### ОТРЫВОК ТЕКСТА
════════

Меншиковские пятаки 1727 года с надписью «ПЯТЬ КОПЕIKЪ»
Из истории монетного производства России известно, что затянувшаяся Северная война, а также постоянная нехватка денег для других масштабных государственных расходов подтолкнули Петра I к введению в обращение 40-рублевой стопы для медной монеты. С 1718 г. в течение четырех с половиной лет чеканились полушки, а с 1723 г. – пятикопеечники, которые вошли в историю денежного обращения России XVIII в., как самые легковесные и вредные монеты.
С начала осуществления этого рискованного шага император понимал, что последствия для экономики страны могут быть тяжелыми, поскольку из-за чрезмерно высокой монетной стопы эти деньги станут выгодной целью для фальсификаторов. Власти, в свою очередь, принимали всевозможные меры для затруднения изготовления фальшивых пятаков, для чего были использованы дезориентирующие фальшивомонетчиков мероприятия, а также меры по опознанию и изъятию фальшивых пятаков. Вся эта информация хорошо изложена в нумизматической литературе, поэтому дублировать ее здесь нет необходимости.

════════

### РАЗДЕЛ СПИСКА

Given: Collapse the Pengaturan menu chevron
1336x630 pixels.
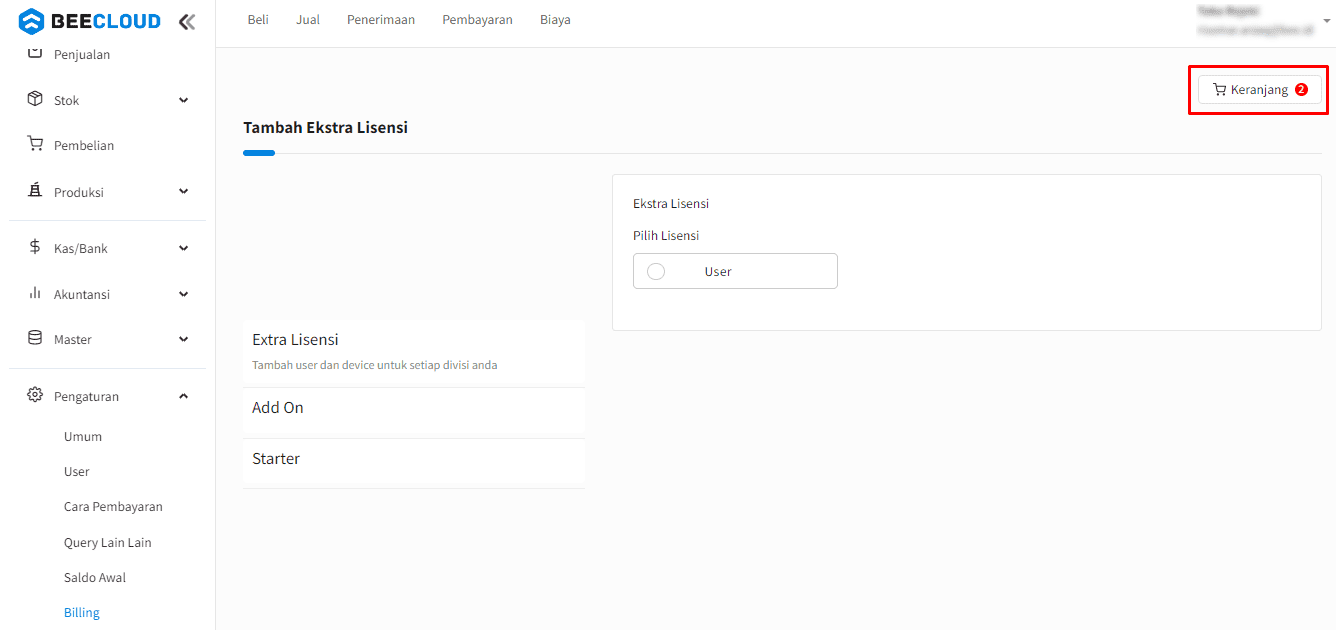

════════

### ЗАДАНИЯ
A: С какого года, по тексту о меншиковских пятаках, начали чеканить пятикопеечники?
B: Почему, согласно тексту о меншиковских пятаках, император с самого начала понимал, что последствия для экономики страны могут быть тяжелыми?
C: Выпишите из текста о меншиковских пятаках отрывок: начните со слов «С начала осуществления» и остановитесь после слов «здесь нет необходимости.».
Для ответов пользуйтесь только текстом о меншиковских пятаках.

### ОТВЕТЫ К ЗАДАНИЯМ
A: С 1723 года.

B: Монетная стопа была чрезмерно высокой, поэтому новые деньги стали бы выгодной целью для фальсификаторов.

C:
С начала осуществления этого рискованного шага император понимал, что последствия для экономики страны могут быть тяжелыми, поскольку из-за чрезмерно высокой монетной стопы эти деньги станут выгодной целью для фальсификаторов. Власти, в свою очередь, принимали всевозможные меры для затруднения изготовления фальшивых пятаков, для чего были использованы дезориентирующие фальшивомонетчиков мероприятия, а также меры по опознанию и изъятию фальшивых пятаков. Вся эта информация хорошо изложена в нумизматической литературе, поэтому дублировать ее здесь нет необходимости.